Ironically, the ICMR’s estimates suggest that lockdown failed to an extent beyond what even critics of lockdown have suggested. Covid-19 would need to have spread rapidly under the radar during lockdown to result in 10 million infections by the end of April.
Did the ICMR acknowledge fatality undercounting? Curiously, the ICMR’s claims could be interpreted as an acknowledgement of significant death undercounting by mid-May. If, indeed, there had been about 10 million infections by late April then, at the ICMR-estimated infection fatality rate of 0.08%, we would expect a total of about 8,000 fatalities three weeks later.
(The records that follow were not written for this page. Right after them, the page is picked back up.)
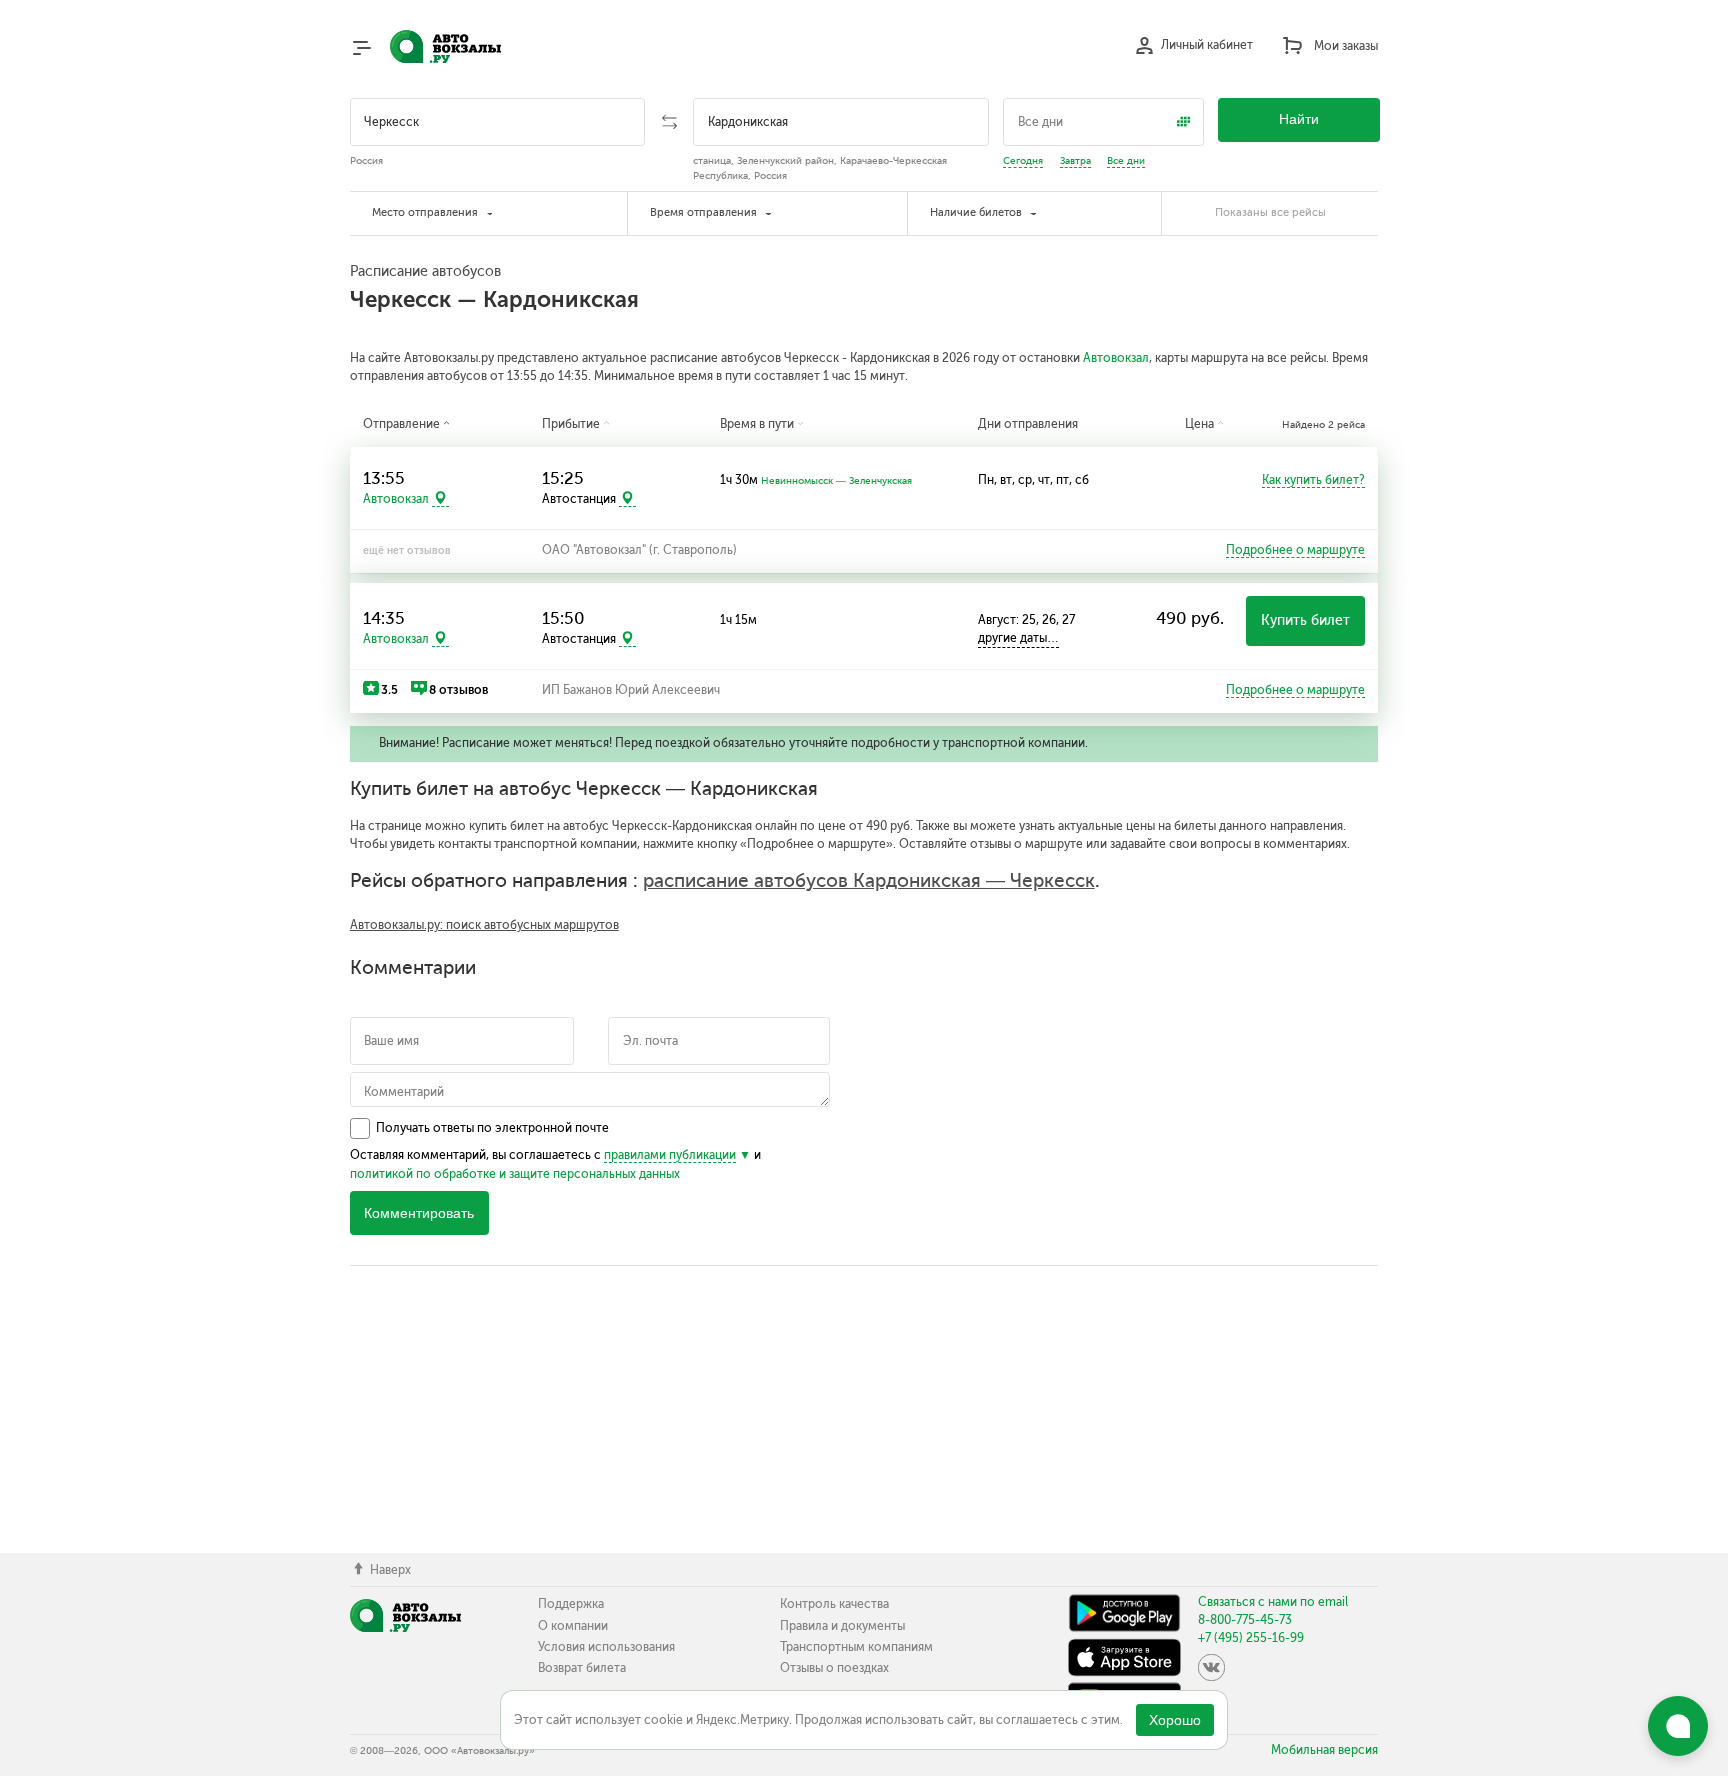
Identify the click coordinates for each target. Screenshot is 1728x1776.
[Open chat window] (1678, 1726)
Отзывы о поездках (834, 1668)
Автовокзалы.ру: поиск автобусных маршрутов (484, 925)
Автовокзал (1116, 358)
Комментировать (419, 1213)
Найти (1299, 119)
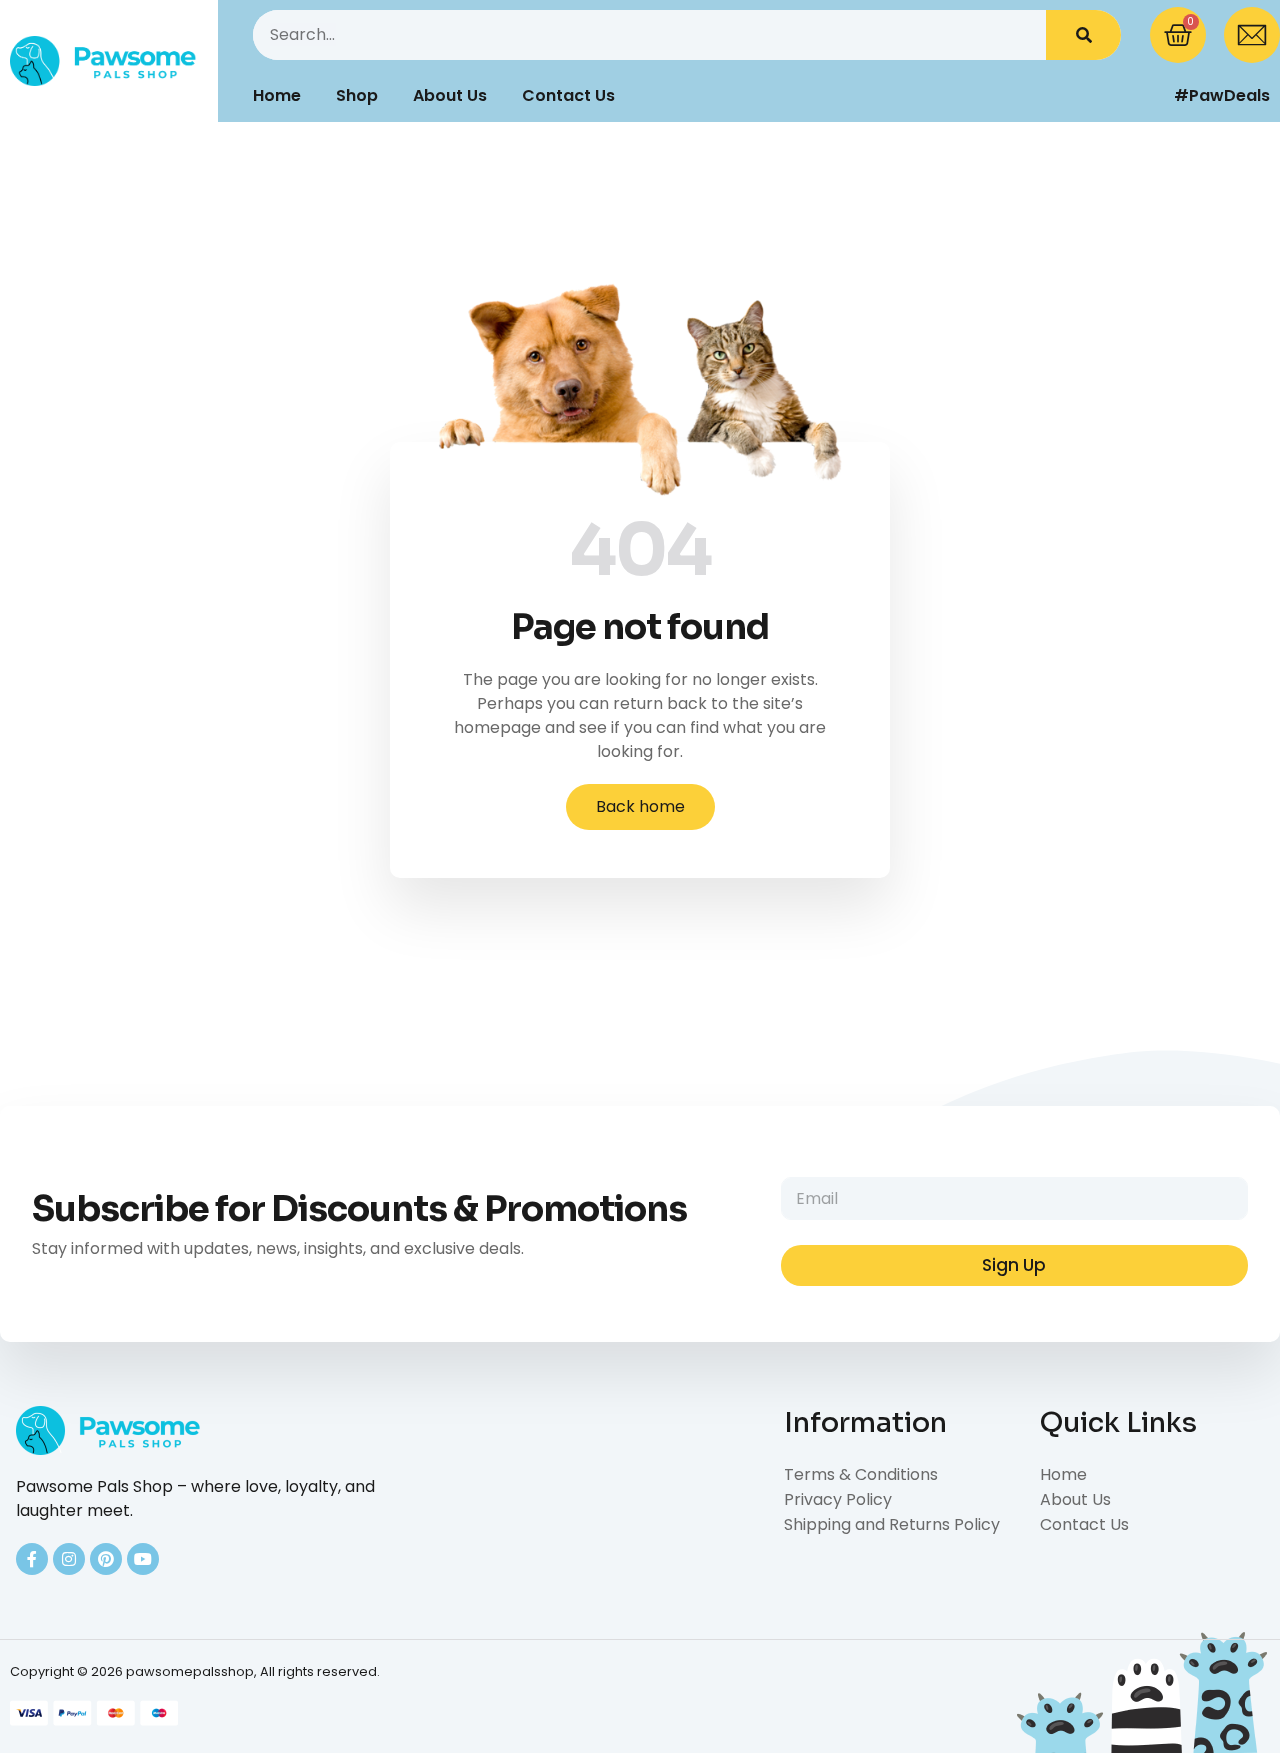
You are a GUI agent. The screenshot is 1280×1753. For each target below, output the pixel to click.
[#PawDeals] (1145, 96)
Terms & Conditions (861, 1474)
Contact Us (568, 95)
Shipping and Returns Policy (892, 1524)
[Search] (1083, 35)
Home (277, 95)
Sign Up (1014, 1265)
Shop (357, 95)
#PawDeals (1222, 95)
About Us (450, 95)
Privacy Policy (838, 1499)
In fact, only 3,584 had been recorded. Thus the assertions about prevalence and infection fatality rate only seem consistent if about one in two fatalities had already been missed.
What is remarkable in this whole episode is how rather extreme and surprising claims were made without caveats or discussion. These were not questioned in most articles reporting the claims, and were not followed up with more detail or explanation. Almost a month on still no data has been shared. Overall, this seems to be another instance where potentially valuable data has been devalued by careless analysis and a lack of transparency, hindering the fight against Covid-19.
Murad Banaji is a mathematician with an interest in disease modelling.